Nobody reads my blog

The number don’t lie.

This blog platform tracks “kudos” and subscribers. The social media on which I post also track “likes,” “retweets,” and “shares.”

And what do these quantifying/reporting/tracks tools reveal?

Nobody reads my blog.

And that’s OK with me.

Like multiplying monkeys drumming, we humans are finding more things to quantify and more ways to quantify them. What was once the work of a clerk counting inventory in a widget factory is now the daily norm for someone counting their “friends” online.

What happens when counting “friends” online becomes the norm?

We begin to conflate math with meaning, quantity with quality, totals with totality. Does the fact that I have 1,162 Facebook “friends” total say anything about the totality of those friendships? What does that number say about the friendships themselves? What does that number say about any one of those people? About me?

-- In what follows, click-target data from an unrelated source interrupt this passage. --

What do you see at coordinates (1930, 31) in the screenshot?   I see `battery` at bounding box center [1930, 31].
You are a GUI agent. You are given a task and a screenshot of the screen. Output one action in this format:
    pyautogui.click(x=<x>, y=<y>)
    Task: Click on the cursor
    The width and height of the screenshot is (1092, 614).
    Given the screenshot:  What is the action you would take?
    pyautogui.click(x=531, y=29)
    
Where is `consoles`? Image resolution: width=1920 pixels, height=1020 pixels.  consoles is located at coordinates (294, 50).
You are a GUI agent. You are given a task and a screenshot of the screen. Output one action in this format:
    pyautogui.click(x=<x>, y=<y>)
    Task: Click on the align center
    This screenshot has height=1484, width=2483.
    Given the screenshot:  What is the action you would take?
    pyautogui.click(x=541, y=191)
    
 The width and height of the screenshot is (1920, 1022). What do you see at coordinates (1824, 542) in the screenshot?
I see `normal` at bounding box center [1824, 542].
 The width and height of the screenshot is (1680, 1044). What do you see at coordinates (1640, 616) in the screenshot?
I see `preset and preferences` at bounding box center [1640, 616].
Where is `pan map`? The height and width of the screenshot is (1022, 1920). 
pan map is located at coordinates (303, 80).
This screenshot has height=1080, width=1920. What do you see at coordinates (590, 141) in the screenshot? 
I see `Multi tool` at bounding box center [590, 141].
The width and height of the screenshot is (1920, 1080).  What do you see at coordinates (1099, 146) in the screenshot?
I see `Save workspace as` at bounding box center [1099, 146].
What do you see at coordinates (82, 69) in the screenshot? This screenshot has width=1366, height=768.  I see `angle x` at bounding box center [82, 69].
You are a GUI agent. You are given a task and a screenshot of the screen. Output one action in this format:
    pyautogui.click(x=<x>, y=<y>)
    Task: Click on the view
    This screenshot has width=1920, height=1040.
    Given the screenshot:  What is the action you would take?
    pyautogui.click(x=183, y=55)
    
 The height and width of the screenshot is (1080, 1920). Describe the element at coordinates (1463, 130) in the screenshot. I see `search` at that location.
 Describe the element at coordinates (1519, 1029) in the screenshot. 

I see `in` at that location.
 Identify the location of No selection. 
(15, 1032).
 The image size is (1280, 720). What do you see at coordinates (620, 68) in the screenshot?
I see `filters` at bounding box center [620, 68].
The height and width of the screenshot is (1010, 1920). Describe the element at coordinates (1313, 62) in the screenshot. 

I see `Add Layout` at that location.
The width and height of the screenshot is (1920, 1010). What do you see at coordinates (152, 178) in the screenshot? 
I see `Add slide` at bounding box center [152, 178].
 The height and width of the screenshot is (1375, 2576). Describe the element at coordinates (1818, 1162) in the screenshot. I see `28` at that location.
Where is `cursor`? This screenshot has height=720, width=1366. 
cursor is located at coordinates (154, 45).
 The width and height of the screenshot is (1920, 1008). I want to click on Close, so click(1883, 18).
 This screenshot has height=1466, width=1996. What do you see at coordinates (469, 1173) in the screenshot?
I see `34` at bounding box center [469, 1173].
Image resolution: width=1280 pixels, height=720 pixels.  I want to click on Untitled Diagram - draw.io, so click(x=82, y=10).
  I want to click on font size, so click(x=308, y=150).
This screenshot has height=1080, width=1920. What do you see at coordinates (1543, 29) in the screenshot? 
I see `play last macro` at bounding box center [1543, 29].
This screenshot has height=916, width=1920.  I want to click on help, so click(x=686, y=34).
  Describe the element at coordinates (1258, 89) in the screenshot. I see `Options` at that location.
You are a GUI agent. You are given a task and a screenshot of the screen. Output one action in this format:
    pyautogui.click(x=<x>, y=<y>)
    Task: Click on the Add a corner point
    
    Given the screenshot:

Numbers, however, are easy. And they’re addictive. Addictive and easy are a wicked combination. Going for numbers feels nice and it requires relatively little work on my part. Not like relationships, that require difficult things like compromise, empathy, listening, and–worst of all–personal change and sometimes sacrifice.

It’s also easier to share someone else’s opinion, photograph, video, etc., than share my own. Let them do all the work, take all of the risk. The math works better in my favor. For sharing their work, I get all the credit from my “friends” who “like it.” And if my “friends” don’t “like” it, I lose nothing. All I had to do was push the “share” button. That’s the extent of my emotional, intellectual, and social investment.

Which brings me back to my blog. The one that nobody reads.

If the point of writing a blog is to be liked and shared–insofar as the numbers show it–then this blog is a failure.

What if writing a blog is simply about writing a blog? What if it’s about the creativity, the discipline, the research, the self-reflection, the thinking that goes into writing something? What if it’s not about getting known as much as it is about getting to know myself through writing?

What if the only “like” that matters is my own?

Nobody reads my blog and that’s OK. I write it for nobody.

And that’s what makes it sacred and special to this somebody.